In solidarity with Gaza, Venezuela expelled Israel's ambassador at the
start of the bombardment and then broke off all diplomatic relations
two weeks later. Israel needn’t worry since Ottawa plans to help out.
Last Thursday the Jerusalem Post reported that "Israel's interests in
Caracas will now be represented by the Canadian Embassy." This means
Canada is officially Israel, at least in Venezuela.
Prior to the recent bombing in Gaza, the Harper government made it
abundantly clear that it would support Israel no matter what that
country did. They publicly endorsed Israel's 2006 attack on Lebanon,
voted against a whole host of UN resolutions supporting Palestinian
rights and in January 2008 refused to criticize illegal Israeli
settlement construction at Harhoma near Jerusalem (even Washington
publicly criticized these settlements). Canada was also the first
country (after Israel) to cut off financial aid to the elected Hamas
government and Ottawa has provided millions of dollars as well as
personnel to create a US trained Palestinian police force to act as a
counterweight to the Hamas government and to oversee Israel’s
occupation.
Harper’s support for Israel is extreme, but despite what many well-
meaning commentators claim it is not a break from Canada's role as an
"honest broker" in the Arab Israeli conflict. There is a long history
of Canadian support for Zionism, a European settler ideology that has
violently dispossessed Palestinians for more than six decades.

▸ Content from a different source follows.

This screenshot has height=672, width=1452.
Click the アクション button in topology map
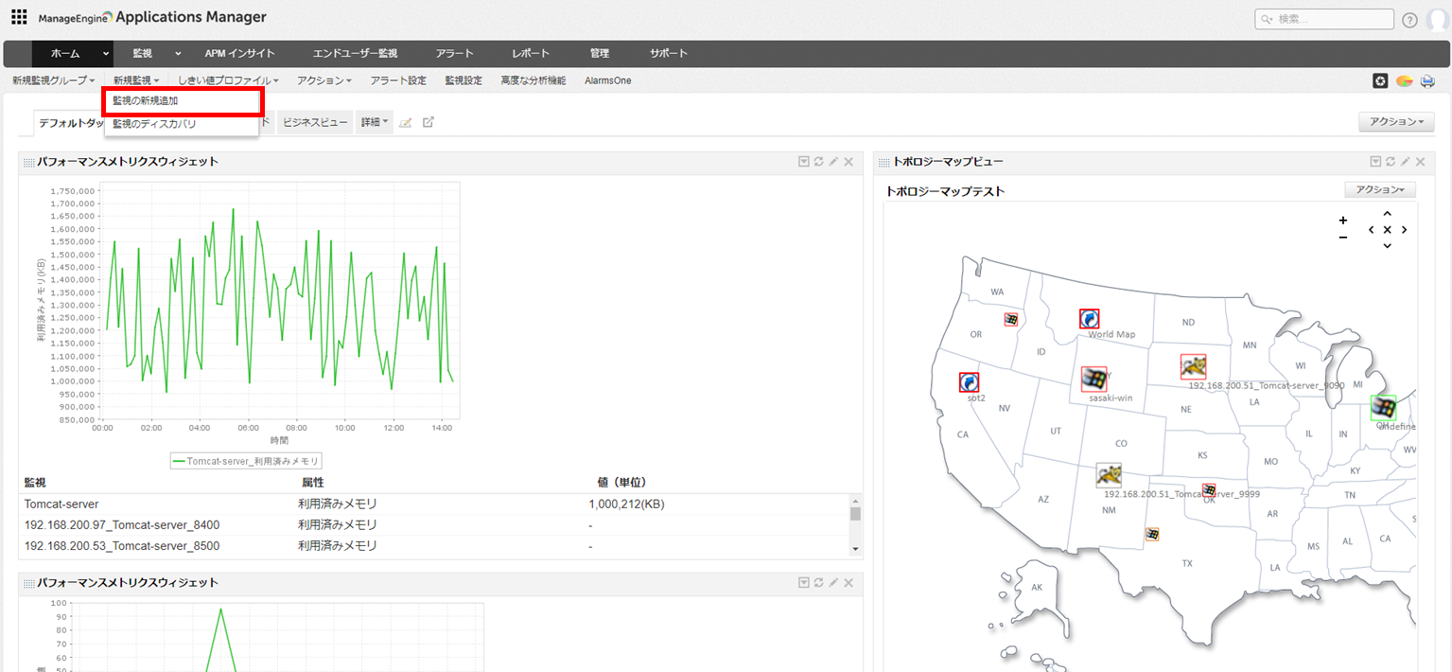pos(1379,190)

Israel was only the fourth country that Ottawa signed a free trade
agreement with. Begun January 1997, the Canada-Israel Free Trade
Agreement includes the West Bank and Gaza Strip as part of where
Israel’s custom laws are applied.
Echoing Prime Minister Harper’s comment on Lebanon two decades later,
when the first Intifada (uprising) broke out in 1987 then PM Brian
Mulroney told the CBC that Israel’s brutal suppression of rock
throwing Palestinian youth was handling the situation with
"restraint." When questioned by a CBC reporter about the similarity
between the plight of Palestinians and Blacks in South Africa,
Mulroney replied that any comparison between Israel and South Africa
was "false and odious and should never be mentioned in the same breath."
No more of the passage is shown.